Concernant le volet libanais du discours de jeudi, deux points ont été mis en évidence. Le premier porte sur son appel à l’ouverture d’une session extraordinaire du Parlement (la session ordinaire se termine le 31 mai) pour donner plus de temps aux discussions sur un nouveau projet de loi électorale. Celles-ci pourront ainsi se prolonger jusqu’au 19 juin, dernier délai avant l’expiration du mandat prorogé du Parlement actuel. Une telle décision du gouvernement serait aussi de nature à faire baisser la tension entre l’exécutif et le législatif, tout en rassurant le Parlement et son chef sur la volonté de ne pas aboutir à un vide au niveau de la Chambre.
Sans évoquer les tiraillements actuels et les pointes politiques qui remplissent désormais le quotidien politique, le secrétaire général du Hezbollah a invité les différentes parties à l’apaisement et à faire un signe de bonne volonté les unes envers les autres. Le gouvernement ouvrirait une session extraordinaire de la Chambre et celle-ci ferait des efforts pour adopter une nouvelle loi électorale, dans les délais, tout en s’engageant à ne pas profiter de la session extraordinaire pour adopter une nouvelle prorogation. Mais si, passé le 20 juin, aucune nouvelle loi n’a été adoptée, rien ne pourra empêcher le vide parlementaire, sauf si l’accord n’est pas respecté et une nouvelle prorogation est votée. Les milieux politiques estiment d’ailleurs aujourd’hui, se basant sur une bourse politique changeante, que le scénario le plus probable reste l’adoption d’une nouvelle loi avant le 19 juin, mais à la dernière minute…
Le second point qui a été repris dans le discours de Hassan Nasrallah, c’est son annonce de la fin de la mission de « la résistance » le long de la frontière avec la Syrie et la décision de retirer ses combattants de cette zone et de remettre les positions du Hezb à l’armée libanaise. Pour les alliés du Hezbollah, cette annonce spectaculaire est une initiative positive.

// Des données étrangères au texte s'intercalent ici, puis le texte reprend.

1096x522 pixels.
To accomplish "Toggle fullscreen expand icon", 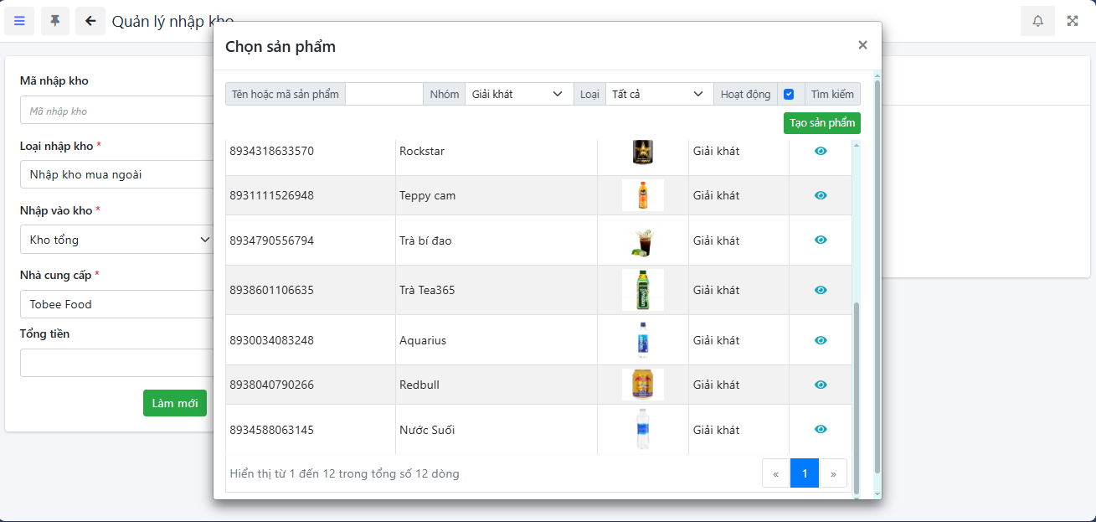I will click(1073, 21).
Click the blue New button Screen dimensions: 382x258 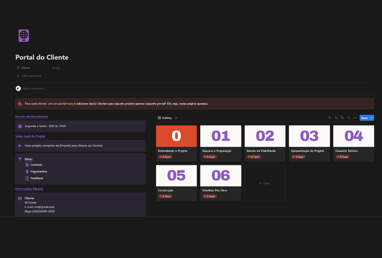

Elle exprime d’une part la « confiance » du parti dans l’armée libanaise, « qui est en mesure d’assumer la responsabilité du contrôle de la frontière avec la Syrie », et d’autre part, elle vise à retirer aux détracteurs du Hezbollah un sujet de polémique, à savoir la présence du parti aux côtés de l’armée, dans cette zone particulièrement à hauts risques.
Dans son discours, Hassan Nasrallah a déclaré que ses hommes « ont accompli la mission qui leur était confiée, puisque la frontière est devenue sûre dans sa plus grande partie et leur présence n’a plus de raison d’être. Aujourd’hui, la protection de cette frontière relève de la responsabilité de l’État que nous ne voulons pas remplacer ». M. Nasrallah cherche ainsi à démentir toutes les allégations sur la volonté de son parti de prendre la place de l’État dans ses fiefs populaires, tout en balayant les accusations qui lui ont été lancées de vouloir provoquer un changement démographique dans la Békaa-Nord, en cherchant à provoquer le départ des chrétiens et des sunnites pour les remplacer par des chiites. Au passage, il a rappelé que lorsque les hommes du Hezbollah se sont déployés le long de la frontière pour la protéger d’éventuelles incursions des combattants de Daech et de Nosra, ils n’ont pas fait une sélection confessionnelle des villages à défendre, se déployant « là où ils devaient le faire pour protéger le pays dans son ensemble ».
Dans son discours, le chef du Hezbollah a également expliqué qu’avec les progrès enregistrés par les forces du régime autour de la capitale syrienne, les combattants extrémistes encore présents au Qalamoun-Ouest, qui s’inscrit dans le prolongement du jurd libanais de Ersal, n’ont plus une grande liberté d’action et ne peuvent plus provoquer des changements stratégiques dans cette zone. C’est pourquoi la présence des hommes du Hezbollah n’est plus nécessaire.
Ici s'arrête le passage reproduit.